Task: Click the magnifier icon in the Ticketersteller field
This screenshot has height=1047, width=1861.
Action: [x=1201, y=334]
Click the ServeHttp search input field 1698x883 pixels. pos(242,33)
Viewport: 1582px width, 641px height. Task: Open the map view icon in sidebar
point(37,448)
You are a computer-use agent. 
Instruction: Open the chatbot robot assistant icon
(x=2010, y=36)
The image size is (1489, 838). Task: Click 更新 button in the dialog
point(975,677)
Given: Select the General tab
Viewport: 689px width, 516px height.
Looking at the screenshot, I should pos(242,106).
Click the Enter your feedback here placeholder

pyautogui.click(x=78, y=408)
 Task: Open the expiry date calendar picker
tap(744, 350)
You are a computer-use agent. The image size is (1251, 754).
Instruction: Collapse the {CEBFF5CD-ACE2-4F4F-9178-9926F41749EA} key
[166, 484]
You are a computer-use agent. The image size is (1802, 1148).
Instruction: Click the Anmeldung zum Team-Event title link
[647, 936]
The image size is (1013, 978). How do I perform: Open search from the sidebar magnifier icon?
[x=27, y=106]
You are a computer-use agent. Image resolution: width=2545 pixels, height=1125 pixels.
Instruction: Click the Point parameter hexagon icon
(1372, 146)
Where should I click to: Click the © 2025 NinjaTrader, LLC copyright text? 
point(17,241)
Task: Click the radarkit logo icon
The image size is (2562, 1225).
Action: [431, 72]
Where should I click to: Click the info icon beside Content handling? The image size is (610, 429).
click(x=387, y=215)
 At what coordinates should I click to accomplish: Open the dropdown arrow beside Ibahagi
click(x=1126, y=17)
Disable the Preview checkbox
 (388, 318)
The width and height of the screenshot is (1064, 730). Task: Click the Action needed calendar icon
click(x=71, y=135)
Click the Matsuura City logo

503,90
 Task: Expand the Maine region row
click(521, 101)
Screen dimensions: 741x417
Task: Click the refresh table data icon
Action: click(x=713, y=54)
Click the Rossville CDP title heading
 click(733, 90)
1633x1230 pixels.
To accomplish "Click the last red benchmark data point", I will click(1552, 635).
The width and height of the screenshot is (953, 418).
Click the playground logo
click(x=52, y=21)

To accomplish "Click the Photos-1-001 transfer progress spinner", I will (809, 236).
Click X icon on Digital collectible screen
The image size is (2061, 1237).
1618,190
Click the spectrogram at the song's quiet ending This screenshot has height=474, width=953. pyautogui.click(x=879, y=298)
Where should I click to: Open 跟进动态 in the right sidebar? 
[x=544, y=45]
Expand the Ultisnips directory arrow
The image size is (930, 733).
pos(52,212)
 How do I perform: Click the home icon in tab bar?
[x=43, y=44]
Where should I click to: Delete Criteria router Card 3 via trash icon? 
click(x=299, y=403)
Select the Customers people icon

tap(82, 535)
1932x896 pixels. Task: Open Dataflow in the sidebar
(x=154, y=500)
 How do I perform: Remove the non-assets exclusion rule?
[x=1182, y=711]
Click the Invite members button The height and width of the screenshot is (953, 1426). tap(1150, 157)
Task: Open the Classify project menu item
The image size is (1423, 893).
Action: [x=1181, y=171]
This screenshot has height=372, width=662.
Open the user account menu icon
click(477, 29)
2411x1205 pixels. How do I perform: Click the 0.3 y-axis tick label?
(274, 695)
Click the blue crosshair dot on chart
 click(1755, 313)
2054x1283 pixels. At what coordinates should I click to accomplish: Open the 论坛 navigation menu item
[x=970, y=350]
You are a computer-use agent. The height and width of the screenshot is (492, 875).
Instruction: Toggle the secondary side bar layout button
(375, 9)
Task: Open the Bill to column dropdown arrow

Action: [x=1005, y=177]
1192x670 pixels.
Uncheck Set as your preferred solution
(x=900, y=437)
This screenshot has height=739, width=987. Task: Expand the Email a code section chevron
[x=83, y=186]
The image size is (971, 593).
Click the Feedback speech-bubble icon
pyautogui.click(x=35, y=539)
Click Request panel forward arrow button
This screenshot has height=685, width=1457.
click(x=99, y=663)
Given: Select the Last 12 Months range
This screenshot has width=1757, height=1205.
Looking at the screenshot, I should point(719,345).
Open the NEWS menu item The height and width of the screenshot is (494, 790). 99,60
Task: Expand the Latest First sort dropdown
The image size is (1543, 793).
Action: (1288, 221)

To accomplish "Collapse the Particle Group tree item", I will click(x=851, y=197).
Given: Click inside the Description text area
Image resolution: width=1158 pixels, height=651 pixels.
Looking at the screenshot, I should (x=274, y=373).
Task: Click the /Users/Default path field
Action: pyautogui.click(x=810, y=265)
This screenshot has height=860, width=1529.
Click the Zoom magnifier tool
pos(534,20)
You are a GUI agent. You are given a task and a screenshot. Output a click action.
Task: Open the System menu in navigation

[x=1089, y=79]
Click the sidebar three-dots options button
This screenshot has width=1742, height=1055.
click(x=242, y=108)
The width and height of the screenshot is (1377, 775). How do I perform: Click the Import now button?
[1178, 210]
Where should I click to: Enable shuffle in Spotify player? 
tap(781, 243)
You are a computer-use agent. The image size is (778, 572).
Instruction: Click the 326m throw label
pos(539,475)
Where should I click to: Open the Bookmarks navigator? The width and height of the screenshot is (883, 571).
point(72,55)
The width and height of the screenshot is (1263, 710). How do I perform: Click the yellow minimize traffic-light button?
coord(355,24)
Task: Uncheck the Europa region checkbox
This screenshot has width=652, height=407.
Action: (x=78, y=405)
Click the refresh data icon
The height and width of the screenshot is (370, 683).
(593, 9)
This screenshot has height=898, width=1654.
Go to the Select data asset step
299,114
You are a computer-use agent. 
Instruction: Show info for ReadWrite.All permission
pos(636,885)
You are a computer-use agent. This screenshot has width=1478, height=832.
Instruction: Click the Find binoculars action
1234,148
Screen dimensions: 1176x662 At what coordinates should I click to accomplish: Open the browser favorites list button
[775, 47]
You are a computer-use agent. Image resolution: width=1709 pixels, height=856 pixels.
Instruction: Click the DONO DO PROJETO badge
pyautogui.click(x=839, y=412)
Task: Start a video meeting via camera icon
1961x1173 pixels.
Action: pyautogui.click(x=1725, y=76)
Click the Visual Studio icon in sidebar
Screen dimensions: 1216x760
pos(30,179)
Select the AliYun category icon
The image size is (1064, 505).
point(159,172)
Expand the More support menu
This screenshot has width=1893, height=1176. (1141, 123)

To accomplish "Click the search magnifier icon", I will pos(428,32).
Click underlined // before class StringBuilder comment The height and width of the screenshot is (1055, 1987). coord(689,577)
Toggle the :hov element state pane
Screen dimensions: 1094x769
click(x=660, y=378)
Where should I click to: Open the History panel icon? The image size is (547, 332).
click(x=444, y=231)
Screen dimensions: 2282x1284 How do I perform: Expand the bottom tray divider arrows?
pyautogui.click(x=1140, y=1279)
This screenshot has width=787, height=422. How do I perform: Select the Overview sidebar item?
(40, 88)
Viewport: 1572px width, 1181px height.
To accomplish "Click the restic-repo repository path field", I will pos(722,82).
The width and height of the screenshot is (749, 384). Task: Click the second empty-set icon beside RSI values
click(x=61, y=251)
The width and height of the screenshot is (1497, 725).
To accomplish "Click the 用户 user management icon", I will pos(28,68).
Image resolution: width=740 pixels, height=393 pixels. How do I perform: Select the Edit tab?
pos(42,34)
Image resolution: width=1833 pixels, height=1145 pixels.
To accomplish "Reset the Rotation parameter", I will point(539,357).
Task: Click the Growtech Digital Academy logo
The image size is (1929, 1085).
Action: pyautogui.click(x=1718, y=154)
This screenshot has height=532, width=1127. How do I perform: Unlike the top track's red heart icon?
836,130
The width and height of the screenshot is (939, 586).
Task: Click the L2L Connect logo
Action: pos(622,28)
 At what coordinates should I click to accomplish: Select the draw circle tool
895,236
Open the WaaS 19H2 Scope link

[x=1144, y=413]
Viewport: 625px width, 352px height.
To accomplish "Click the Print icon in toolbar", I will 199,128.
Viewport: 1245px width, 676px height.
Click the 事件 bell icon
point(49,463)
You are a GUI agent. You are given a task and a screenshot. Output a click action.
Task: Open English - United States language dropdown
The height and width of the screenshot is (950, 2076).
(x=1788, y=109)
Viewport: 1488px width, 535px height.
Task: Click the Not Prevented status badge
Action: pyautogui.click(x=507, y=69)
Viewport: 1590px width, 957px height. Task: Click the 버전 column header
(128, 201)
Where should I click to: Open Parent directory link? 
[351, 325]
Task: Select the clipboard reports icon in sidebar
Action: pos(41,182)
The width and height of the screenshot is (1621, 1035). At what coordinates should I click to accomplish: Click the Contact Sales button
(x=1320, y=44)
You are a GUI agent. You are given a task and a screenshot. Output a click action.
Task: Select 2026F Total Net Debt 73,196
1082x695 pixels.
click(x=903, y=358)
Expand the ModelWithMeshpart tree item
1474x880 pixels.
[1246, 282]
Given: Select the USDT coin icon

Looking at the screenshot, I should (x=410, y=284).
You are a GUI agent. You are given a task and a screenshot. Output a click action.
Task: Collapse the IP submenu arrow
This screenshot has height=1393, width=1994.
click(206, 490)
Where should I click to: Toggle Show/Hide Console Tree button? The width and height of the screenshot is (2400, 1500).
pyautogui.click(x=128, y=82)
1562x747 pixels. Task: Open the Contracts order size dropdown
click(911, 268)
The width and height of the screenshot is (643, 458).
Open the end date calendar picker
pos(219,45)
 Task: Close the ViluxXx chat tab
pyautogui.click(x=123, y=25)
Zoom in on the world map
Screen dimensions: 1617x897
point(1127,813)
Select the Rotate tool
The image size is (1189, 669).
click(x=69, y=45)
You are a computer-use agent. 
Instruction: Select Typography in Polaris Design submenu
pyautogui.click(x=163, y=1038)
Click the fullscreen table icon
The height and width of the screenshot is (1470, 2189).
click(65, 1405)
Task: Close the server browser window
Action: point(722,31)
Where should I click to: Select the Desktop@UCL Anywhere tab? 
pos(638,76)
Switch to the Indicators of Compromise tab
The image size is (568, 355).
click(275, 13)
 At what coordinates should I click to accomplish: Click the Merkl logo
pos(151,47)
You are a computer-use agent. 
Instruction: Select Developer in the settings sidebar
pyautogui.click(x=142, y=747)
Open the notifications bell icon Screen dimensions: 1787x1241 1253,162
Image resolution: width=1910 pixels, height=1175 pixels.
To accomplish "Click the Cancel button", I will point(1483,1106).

____

### What you should do
Using the data above, reproduce exactly the lines from the line that contains "Screen dimensions: 1176x662" through the line that contains "Task: Start a video meeting via camera icon", including both.

### Exercise answer
Screen dimensions: 1176x662 At what coordinates should I click to accomplish: Open the browser favorites list button
[775, 47]
You are a computer-use agent. Image resolution: width=1709 pixels, height=856 pixels.
Instruction: Click the DONO DO PROJETO badge
pyautogui.click(x=839, y=412)
Task: Start a video meeting via camera icon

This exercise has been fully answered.